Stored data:
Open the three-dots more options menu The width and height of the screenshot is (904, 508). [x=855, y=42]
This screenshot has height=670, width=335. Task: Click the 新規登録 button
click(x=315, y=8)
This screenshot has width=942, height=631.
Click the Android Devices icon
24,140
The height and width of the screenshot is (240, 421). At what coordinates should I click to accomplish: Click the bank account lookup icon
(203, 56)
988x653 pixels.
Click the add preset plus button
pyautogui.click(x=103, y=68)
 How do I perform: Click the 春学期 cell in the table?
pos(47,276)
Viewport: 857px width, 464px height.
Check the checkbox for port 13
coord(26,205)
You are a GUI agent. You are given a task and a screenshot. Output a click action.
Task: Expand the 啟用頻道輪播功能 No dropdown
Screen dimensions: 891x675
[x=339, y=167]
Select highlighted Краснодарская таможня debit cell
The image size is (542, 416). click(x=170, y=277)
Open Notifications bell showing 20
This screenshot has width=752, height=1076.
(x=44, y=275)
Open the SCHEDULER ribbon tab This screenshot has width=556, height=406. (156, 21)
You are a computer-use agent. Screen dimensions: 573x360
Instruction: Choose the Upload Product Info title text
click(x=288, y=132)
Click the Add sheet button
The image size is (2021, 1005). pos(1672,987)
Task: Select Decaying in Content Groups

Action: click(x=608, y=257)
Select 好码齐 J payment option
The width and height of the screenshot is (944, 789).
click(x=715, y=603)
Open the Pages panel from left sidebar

▶ [Work request] Write out exactly the lines from the one with "Click the Add sheet button" through the end of the records above, both ends included, and leave out all other lines.

▶ [Task output]
Click the Add sheet button
The image size is (2021, 1005). pos(1672,987)
Task: Select Decaying in Content Groups

Action: click(x=608, y=257)
Select 好码齐 J payment option
The width and height of the screenshot is (944, 789).
click(x=715, y=603)
Open the Pages panel from left sidebar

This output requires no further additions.